Iconic books are texts revered as objects of power rather than just as words of instruction, information, or insight. In religious and secular rituals around the globe, people carry, show, wave, touch and kiss books and other texts, as well as read them. This blog chronicles such events and activities. (For more about iconic books, see the links to the Iconic Books Project at left.)

Saturday, June 14, 2008

Kindle: Smoldering in the Uncanny Valley?

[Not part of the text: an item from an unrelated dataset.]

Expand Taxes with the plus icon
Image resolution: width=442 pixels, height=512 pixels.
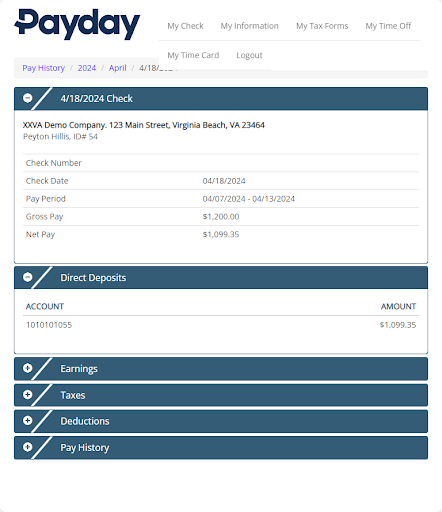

Brian Cassidy on Book Patrol wonders if the Kindle e-book reader is too good to be readily acceptible:
Perhaps some of the resistance among bookaholics to e-readers such as the Kindle was due in part to a kind of biblio-version of The Uncanny Valley:

The uncanny valley is a hypothesis that when robots and other facsimiles of humans look and act almost, but not entirely, like actual humans, it causes a response of revulsion among human observers. (Wikipedia)

Is the Kindle - in the words of this classic bit from 30 Rock - just a bit too much "Tom Hanks in Polar Express" and not enough "R2-D2"?

On this blog, we might rephrase this observation to wonder: will resistence to e-books increase, rather than decrease, the more they assume an iconic book's form? Our observations to date suggest that it will depend on the kind of book in question, and to what extent the e-application might be perceived as endangering its iconic status (or possibly even enhancing it).